WHAT TO WORK ON: Convert the records below into a Markdown table with the columns Row and Line, giving each non-blank line its own numbered row and omitting blank lines.

== SUPPLIED DATA ==

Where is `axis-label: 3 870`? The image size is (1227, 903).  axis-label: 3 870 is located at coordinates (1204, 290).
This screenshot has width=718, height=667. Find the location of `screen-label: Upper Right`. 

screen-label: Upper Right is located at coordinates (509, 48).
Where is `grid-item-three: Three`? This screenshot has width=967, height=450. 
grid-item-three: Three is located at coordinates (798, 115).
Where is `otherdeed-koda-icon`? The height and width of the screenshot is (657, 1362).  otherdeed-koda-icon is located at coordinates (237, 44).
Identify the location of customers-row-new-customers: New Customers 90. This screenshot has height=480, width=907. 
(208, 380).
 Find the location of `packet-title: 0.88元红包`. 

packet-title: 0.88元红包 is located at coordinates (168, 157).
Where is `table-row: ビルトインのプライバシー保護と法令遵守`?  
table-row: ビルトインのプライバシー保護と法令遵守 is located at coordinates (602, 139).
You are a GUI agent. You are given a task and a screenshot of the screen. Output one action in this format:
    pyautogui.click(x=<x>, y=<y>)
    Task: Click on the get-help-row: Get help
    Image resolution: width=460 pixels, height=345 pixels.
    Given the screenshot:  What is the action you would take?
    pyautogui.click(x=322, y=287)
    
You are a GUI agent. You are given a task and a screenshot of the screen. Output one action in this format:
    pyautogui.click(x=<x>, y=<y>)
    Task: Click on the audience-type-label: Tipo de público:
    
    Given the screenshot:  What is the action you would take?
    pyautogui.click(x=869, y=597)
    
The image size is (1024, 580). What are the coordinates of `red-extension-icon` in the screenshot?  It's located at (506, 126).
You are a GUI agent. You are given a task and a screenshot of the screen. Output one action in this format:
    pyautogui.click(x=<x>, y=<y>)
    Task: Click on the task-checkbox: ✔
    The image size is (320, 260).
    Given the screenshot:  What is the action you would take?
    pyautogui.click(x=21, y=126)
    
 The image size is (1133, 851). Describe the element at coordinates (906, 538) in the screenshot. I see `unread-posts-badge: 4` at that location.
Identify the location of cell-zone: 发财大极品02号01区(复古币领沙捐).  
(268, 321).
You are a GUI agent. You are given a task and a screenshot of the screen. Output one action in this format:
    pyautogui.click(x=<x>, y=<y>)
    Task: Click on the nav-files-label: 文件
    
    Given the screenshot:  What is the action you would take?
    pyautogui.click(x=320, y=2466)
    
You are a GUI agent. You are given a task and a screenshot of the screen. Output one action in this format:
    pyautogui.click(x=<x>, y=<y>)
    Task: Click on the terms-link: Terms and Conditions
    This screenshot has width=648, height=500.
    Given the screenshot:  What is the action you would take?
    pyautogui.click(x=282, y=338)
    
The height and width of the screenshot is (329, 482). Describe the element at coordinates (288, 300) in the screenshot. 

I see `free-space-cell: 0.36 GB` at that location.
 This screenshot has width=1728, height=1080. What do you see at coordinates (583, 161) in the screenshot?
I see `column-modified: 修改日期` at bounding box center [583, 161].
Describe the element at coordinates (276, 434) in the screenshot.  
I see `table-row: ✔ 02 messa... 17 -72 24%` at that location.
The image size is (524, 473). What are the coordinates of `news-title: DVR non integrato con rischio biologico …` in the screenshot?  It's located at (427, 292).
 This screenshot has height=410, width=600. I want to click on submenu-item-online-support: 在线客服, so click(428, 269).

===

ANSWER SECTION:
| Row | Line |
|---|---|
| 1 | Where is `axis-label: 3 870`? The image size is (1227, 903).  axis-label: 3 870 is located at coordinates (1204, 290). |
| 2 | This screenshot has width=718, height=667. Find the location of `screen-label: Upper Right`.  |
| 3 | screen-label: Upper Right is located at coordinates (509, 48). |
| 4 | Where is `grid-item-three: Three`? This screenshot has width=967, height=450.  |
| 5 | grid-item-three: Three is located at coordinates (798, 115). |
| 6 | Where is `otherdeed-koda-icon`? The height and width of the screenshot is (657, 1362).  otherdeed-koda-icon is located at coordinates (237, 44). |
| 7 | Identify the location of customers-row-new-customers: New Customers 90. This screenshot has height=480, width=907.  |
| 8 | (208, 380). |
| 9 |  Find the location of `packet-title: 0.88元红包`.  |
| 10 | packet-title: 0.88元红包 is located at coordinates (168, 157). |
| 11 | Where is `table-row: ビルトインのプライバシー保護と法令遵守`?   |
| 12 | table-row: ビルトインのプライバシー保護と法令遵守 is located at coordinates (602, 139). |
| 13 | You are a GUI agent. You are given a task and a screenshot of the screen. Output one action in this format: |
| 14 |     pyautogui.click(x=<x>, y=<y>) |
| 15 |     Task: Click on the get-help-row: Get help |
| 16 |     Image resolution: width=460 pixels, height=345 pixels. |
| 17 |     Given the screenshot:  What is the action you would take? |
| 18 |     pyautogui.click(x=322, y=287) |
| 19 | You are a GUI agent. You are given a task and a screenshot of the screen. Output one action in this format: |
| 20 |     pyautogui.click(x=<x>, y=<y>) |
| 21 |     Task: Click on the audience-type-label: Tipo de público: |
| 22 |     Given the screenshot:  What is the action you would take? |
| 23 |     pyautogui.click(x=869, y=597) |
| 24 | The image size is (1024, 580). What are the coordinates of `red-extension-icon` in the screenshot?  It's located at (506, 126). |
| 25 | You are a GUI agent. You are given a task and a screenshot of the screen. Output one action in this format: |
| 26 |     pyautogui.click(x=<x>, y=<y>) |
| 27 |     Task: Click on the task-checkbox: ✔ |
| 28 |     The image size is (320, 260). |
| 29 |     Given the screenshot:  What is the action you would take? |
| 30 |     pyautogui.click(x=21, y=126) |
| 31 |  The image size is (1133, 851). Describe the element at coordinates (906, 538) in the screenshot. I see `unread-posts-badge: 4` at that location. |
| 32 | Identify the location of cell-zone: 发财大极品02号01区(复古币领沙捐).   |
| 33 | (268, 321). |
| 34 | You are a GUI agent. You are given a task and a screenshot of the screen. Output one action in this format: |
| 35 |     pyautogui.click(x=<x>, y=<y>) |
| 36 |     Task: Click on the nav-files-label: 文件 |
| 37 |     Given the screenshot:  What is the action you would take? |
| 38 |     pyautogui.click(x=320, y=2466) |
| 39 | You are a GUI agent. You are given a task and a screenshot of the screen. Output one action in this format: |
| 40 |     pyautogui.click(x=<x>, y=<y>) |
| 41 |     Task: Click on the terms-link: Terms and Conditions |
| 42 |     This screenshot has width=648, height=500. |
| 43 |     Given the screenshot:  What is the action you would take? |
| 44 |     pyautogui.click(x=282, y=338) |
| 45 | The height and width of the screenshot is (329, 482). Describe the element at coordinates (288, 300) in the screenshot.  |
| 46 | I see `free-space-cell: 0.36 GB` at that location. |
| 47 |  This screenshot has width=1728, height=1080. What do you see at coordinates (583, 161) in the screenshot? |
| 48 | I see `column-modified: 修改日期` at bounding box center [583, 161]. |
| 49 | Describe the element at coordinates (276, 434) in the screenshot.   |
| 50 | I see `table-row: ✔ 02 messa... 17 -72 24%` at that location. |
| 51 | The image size is (524, 473). What are the coordinates of `news-title: DVR non integrato con rischio biologico …` in the screenshot?  It's located at (427, 292). |
| 52 |  This screenshot has height=410, width=600. I want to click on submenu-item-online-support: 在线客服, so click(428, 269). |